Note: this was a post that I started drafting back in June 2020, but never got around to finishing. I had big plans for how to talk about the disruption of my post-Fulbright plan…but alas, there was too much work to do, and I got interrupted. There’s something meta about that! But, I’m recommitting to posting in this blog, and letting this imperfect, disrupted entry get published is a first step at doing that. What appears below was written back in June 2020.
Connecting and Serving
The disruption to education that resulted from COVID-19 was – dare I say – unprecedented 😂(oh, that word! I mean, really, is it even a blog post about COVID-19 if it doesn’t use this word!?). And, it’s meant a LOT of Zoom meetings about the implications for student teaching candidates, advising newly admitted international students, supporting colleagues and students who have been called to rapidly adjust to online/remote instruction, and more. I’ve been able to offer service, step in where its helpful, connect people to resources, and be available to contribute to these meetings in ways that would have been challenging (but not impossible) to do from the other side of the globe.
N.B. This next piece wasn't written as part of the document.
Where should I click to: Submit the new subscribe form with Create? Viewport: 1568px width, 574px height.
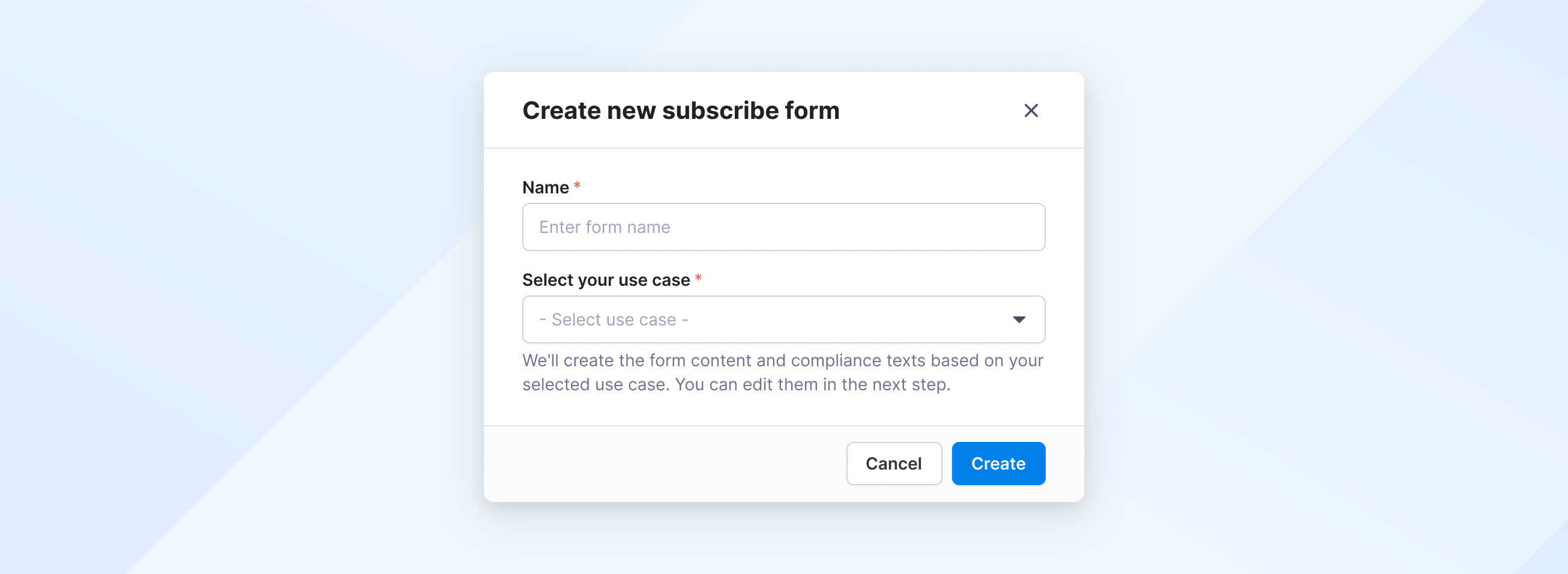pos(998,463)
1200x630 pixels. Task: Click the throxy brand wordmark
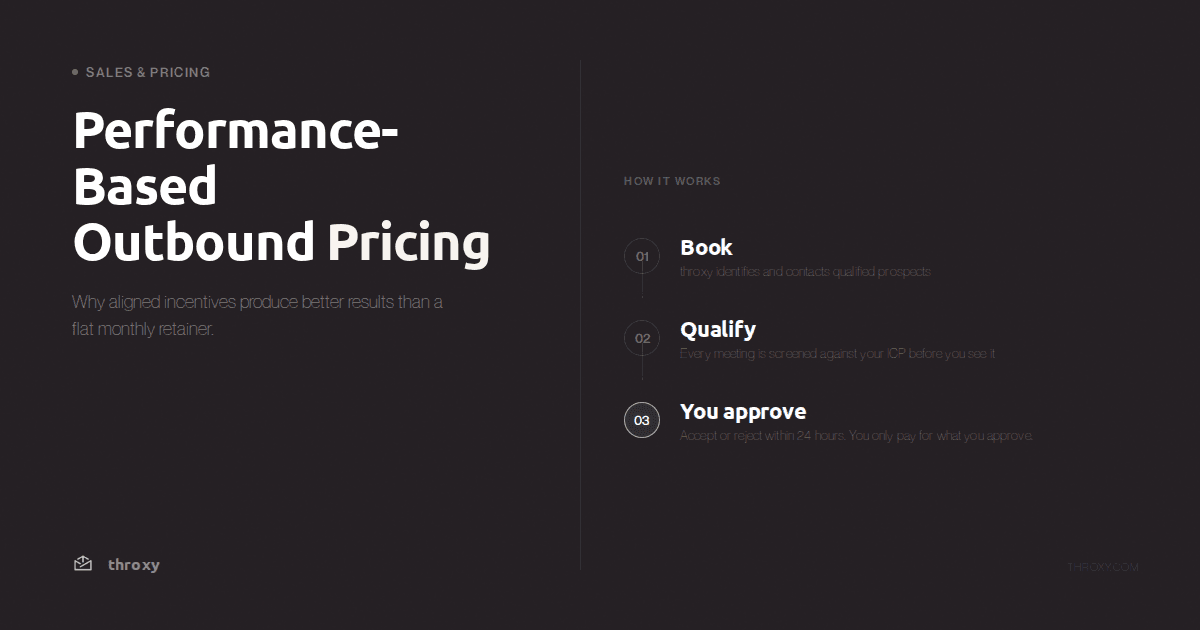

This pause has given me the opportunity to connect to other Fulbrighters, and offer service and expertise to that community in a variety of ways. On May 28th, 2020, I connected with four other Fulbrighters with expertise in online teaching, either from their experience as educators in universities or K-12 schools or their research. It was a dynamic group of folks bringing a variety of perspectives together, and we chatted for over an hour and half and had more than 450 people attending live, including Puji, one of her colleagues, and two new Indonesian doctoral advisees. Those folks were up LATE to join in! Got time on your hands? Watch the recording if you’re interested.
Being part of the Fulbright network continues to enrich my work in other ways, including giving me opportunities to offer mentorship to returning ETAs who have reached out for guidance on (Education) careers. I had one of these conversations last week, and I appreciate being able to pay forward all of the mentorship that helped get me to where I am today.